Oltre all’evidente beneficio per l’ecosistema, la presa di posizione della ministra ha una doppia risonanza per un motivo molto semplice: è la prima volta che un membro del governo nazionale usa i poteri conferitigli dall’Australia’s environmental protection and biodiversity conservation act, un trattato che delinea un quadro giuridico a cui attingere in merito alla protezione ambientale, per bloccare una miniera di carbone. Gli ambientalisti e gli aborigeni hanno buoni motivi per sperare che possa ricapitare ancora.
Certo, a patto che ogni caso sia trattato con la stessa cura e attenzione riservate a questo. Una richiesta che l’Environment council of central queensland (ECoCeQ), un’organizzazione ambientale comunitaria indipendente, avanza in realtà da tempo. Appoggiatasi all’Environmental justice Australia, un consorzio di avvocati specializzati in cause ambientali, la ECoCeQ ha infatti sollecitato Plibersek a considerare l’impatto sugli ecosistemi di tutte le decine di progetti sui combustibili fossili attualmente in attesa di approvazione, applicando quindi lo stesso metodo del caso Clive Palmer.

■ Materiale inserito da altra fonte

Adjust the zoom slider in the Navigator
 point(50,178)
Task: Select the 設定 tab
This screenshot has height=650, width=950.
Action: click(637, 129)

La ministra ha infatti dichiarato che la decisione di opporsi alla miniera è avvenuta dopo aver esaminato tutte le considerazioni giunte sia dai sostenitori del progetto che dai contrari (e raccolte in quasi diecimila lettere ed e-mail). Una conclusione grazie alla quale, secondo la presidente di ECoCeQ Christine Carlisle, «la Grande Barriera Corallina e le sue meraviglie viventi sono state risparmiate da oltre un miliardo di tonnellate di emissioni di gas serra che questa miniera avrebbe prodotto nel corso della sua vita».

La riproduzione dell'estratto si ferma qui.